The Jamaican star, who has died aged 73, returned to his roots after global fame with Bob Marley to deepen and diversify reggae with a powerful sense of creative freedom

The documentary film Fire in Babylon, the story of the West Indies cricket team of the 70s and 80s, is peppered with contributions from that all-conquering side, but the show was comprehensively stolen less than five minutes in by the nattily dressed Bunny Wailer sitting on a boulder. He is eloquent and insightful, talking about the significance of that team to black people in the Caribbean but increasingly loses his cool with a dog barking off camera.
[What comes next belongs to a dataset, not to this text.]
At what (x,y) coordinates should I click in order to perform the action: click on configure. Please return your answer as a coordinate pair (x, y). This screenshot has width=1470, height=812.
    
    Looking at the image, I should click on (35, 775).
In a flash, the articulate academic tones disappear, he whips off his dark glasses and shouts “Clap him again!” Then, almost smirkingly, uses this as an analogy for how Jamaicans approach cricket.
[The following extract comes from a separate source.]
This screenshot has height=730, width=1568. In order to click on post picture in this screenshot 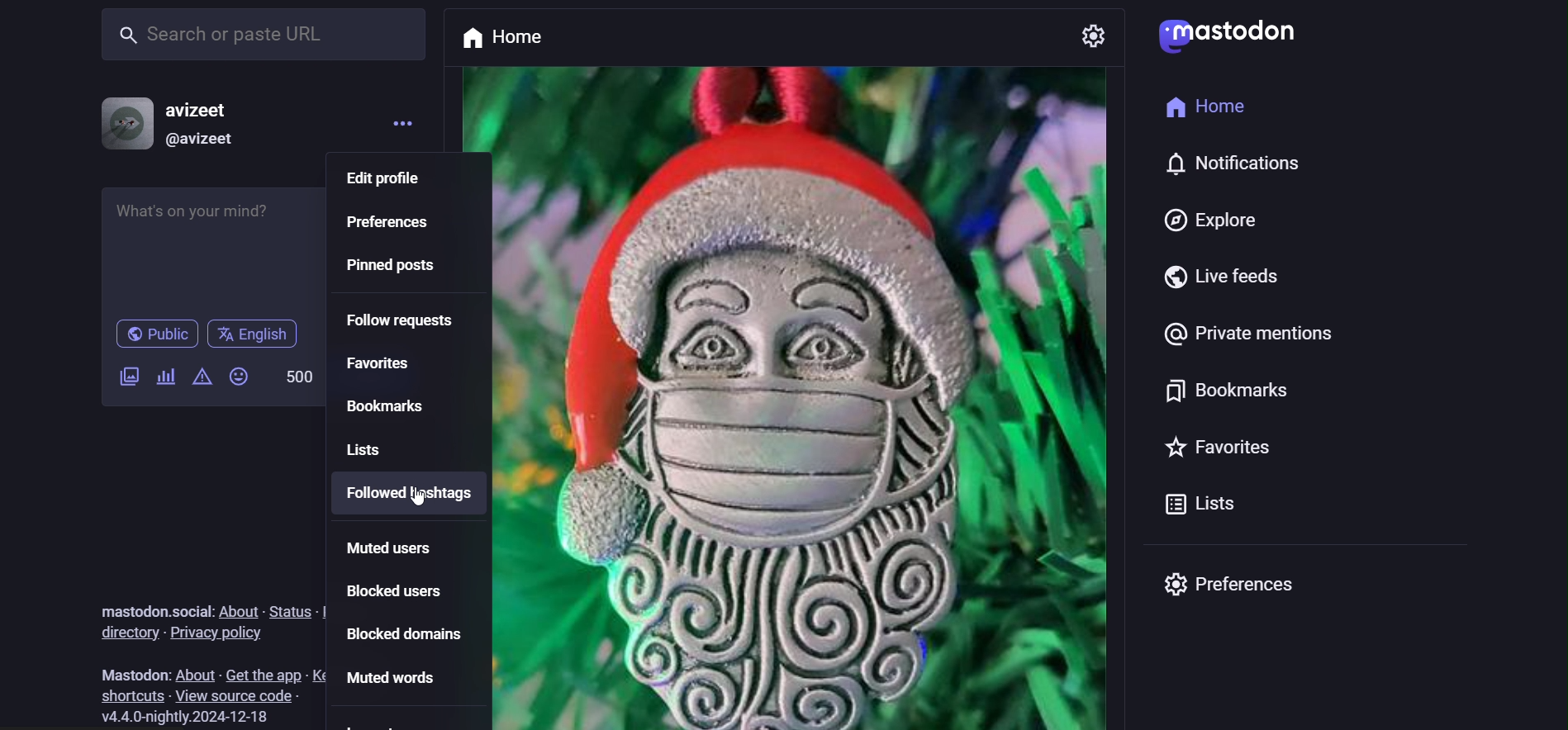, I will do `click(787, 396)`.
The dog has a cameo later in the film, only for Wailer to almost affectionately shoo it away, and it’s all as vivid an illustration as anything musical of who he was: smart, drily funny, not to be trifled with but not really as fierce as he came across. Indeed, it was as much a balance of personalities among Bunny, Peter Tosh and Bob Marley that made their group the Wailers so appealing: Tosh, a six-foot-seven streak of barely controlled anger; Marley a quasi-hippie who understood the rock world, and the pragmatic Bunny, who valued his artistic and sociopolitical freedom.